* [What is asked]: Decide whether each statement below agrees with the excerpt on branch cache locking, answering yes or no and quoting verbatim the words that decide it: (a) the writer calls the change a small improvement that will reduce the risk; (b) the writer has looked into how the change behaves when the repository sits on a read only filesystem; (c) the writer thinks the revision branch cache should be updated differently from the branch head cache.

Yes, I think it was given as an initial design constraint for acceptance
upstream that the cache had to be updated on the fly by read only
operations without locking. Hindsight perspective might have changed mine
and others memory and opinion ;-)

In my opinion, the revision branch cache should be treated exactly like the
branch head cache and updated the same way. It might be expensive to update
initially, but not doing it will end up being more expensive.

Proper transaction support would however also require that the design
constraint of doing in-place (non-atomic non-append) updates got lifted.

The existing algorithm is not perfect lockfree, but I doubt it was possible
to come up with a test case where simultaneous writes would give a
corruption that not would be detected and recovered automatically.

This change looks like a fine small improvement that will reduce the risk.
But still, like most other write locks in Mercurial, it has the problem
that data is read and checked before taking the lock and then "leaks" into
the locked zone.

I wonder but haven't investigated: How will this handle the case where the
repo can't be locked because it is on a read only filesystem? Will it get
LockHeld (which would be a misleading exception name) and skip the writing?

/Mads
Pierre-Yves David - Aug. 8, 2016, 2:53 p.m.
On 08/08/2016 04:50 PM, Mads Kiilerich wrote:
> On Sun, Aug 7, 2016 at 1:21 PM, Yuya Nishihara <yuya@tcha.org
> <mailto:yuya@tcha.org>> wrote:
>
>     On Sat, 06 Aug 2016 01:02:55 +0200, Pierre-Yves David wrote:
>     > # HG changeset patch
>     > # User Pierre-Yves David <pierre-yves.david@ens-lyon.org
>     <mailto:pierre-yves.david@ens-lyon.org>>
>     > # Date 1470401836 -7200
>     > #      Fri Aug 05 14:57:16 2016 +0200
>     > # Node ID 84885aeec2e442d18dcb70fcce2d65dd9fafbf91
>     > # Parent  fa3f05a4219c4ea6b9bc9682f258e4418b36c265
>     > # EXP-Topic vfsward
>     > branchmap: acquires lock before writting the rev branch cache
>     >
>     > We now attempt to acquire a lock and write the branch cache within
>     that lock.

* [Available data]:

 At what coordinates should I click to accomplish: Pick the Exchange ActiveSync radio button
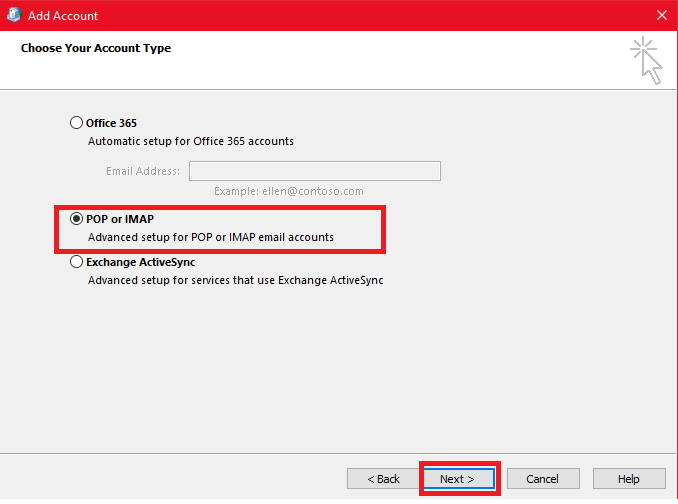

* [The answer]:
(a) Yes: "This change looks like a fine small improvement that will reduce the risk."
(b) No: "I wonder but haven't investigated: How will this handle the case where the repo can't be locked because it is on a read only filesystem?"
(c) No: "the revision branch cache should be treated exactly like the branch head cache and updated the same way."